My friend scrolling through Facebook to see the faces of his family. My friend living alone who aches with aloneness. My friend the glass-half-full-kind-of-guy listening out for the early morning train thinking, we’ll get through this, in time. My friend who sits through forty Zoom meetings every five days. A rush of nostalgic reflections but is everything nostalgia?
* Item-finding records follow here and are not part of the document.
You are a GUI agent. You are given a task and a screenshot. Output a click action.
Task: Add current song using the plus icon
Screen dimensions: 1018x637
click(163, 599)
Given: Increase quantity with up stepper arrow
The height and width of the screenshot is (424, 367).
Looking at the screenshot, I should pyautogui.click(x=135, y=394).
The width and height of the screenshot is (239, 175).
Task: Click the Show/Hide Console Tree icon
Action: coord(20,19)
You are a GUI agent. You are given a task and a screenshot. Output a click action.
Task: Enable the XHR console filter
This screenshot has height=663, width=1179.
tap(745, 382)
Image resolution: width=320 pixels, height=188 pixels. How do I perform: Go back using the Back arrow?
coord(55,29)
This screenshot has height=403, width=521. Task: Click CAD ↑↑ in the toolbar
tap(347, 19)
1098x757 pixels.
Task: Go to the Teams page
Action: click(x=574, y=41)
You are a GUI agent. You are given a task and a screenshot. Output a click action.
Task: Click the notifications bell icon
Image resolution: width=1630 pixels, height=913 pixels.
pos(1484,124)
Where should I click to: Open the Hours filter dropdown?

We’re all in this together.

The extroverted friend and the introverted one scrolling & swiping at home, the teenage friend whose father is hospitalised for a third time, my friend in China who sends me a red envelope, my friend in France dunking a croissant as she swipes left in greyish gloom, my friend in kurta pajamas beating a tabla drum, my friend in activewear driven to over-exercise, my friend who is addicted to social media like I am.

My friend in Israel  my stressed-out Barista friend behind a coffee machine  my friend with only one kidney  my friend in palliative care under a sign I do not want visitors  my young friend who was warned at school about swiping & scrolling  my friend next door, who wonders if we are complaisant already  my friend who is feeling lethargic  my friend who hopes everyone will go back to work soon  my friend who tells me she has a problem wearing a mask  my friend who pretends not to see me on the street, even she must be on Zoom with others by now, so I let her go.

Scrolling will distract me from uncomfortable emotions as the cafes near me say takeaway only and the stores where I used to window-shop have empty frontages with To Lease signs and the famous writer I wish I’d had the courage to speak to when I had the chance, is diagnosed with dementia in another country, I snatch at memories of post cards sent back and forth. So who else should I pick up the phone and dial and say, Are you okay? Who else might I never see again?

All of us scrolling & swiping in the mornings and the afternoons and in the evenings near the hotel with the old TOOTH’S SHEAF STOUT Keeps you fit! poster telling us a tantalising beer with a dry finish and a medium body.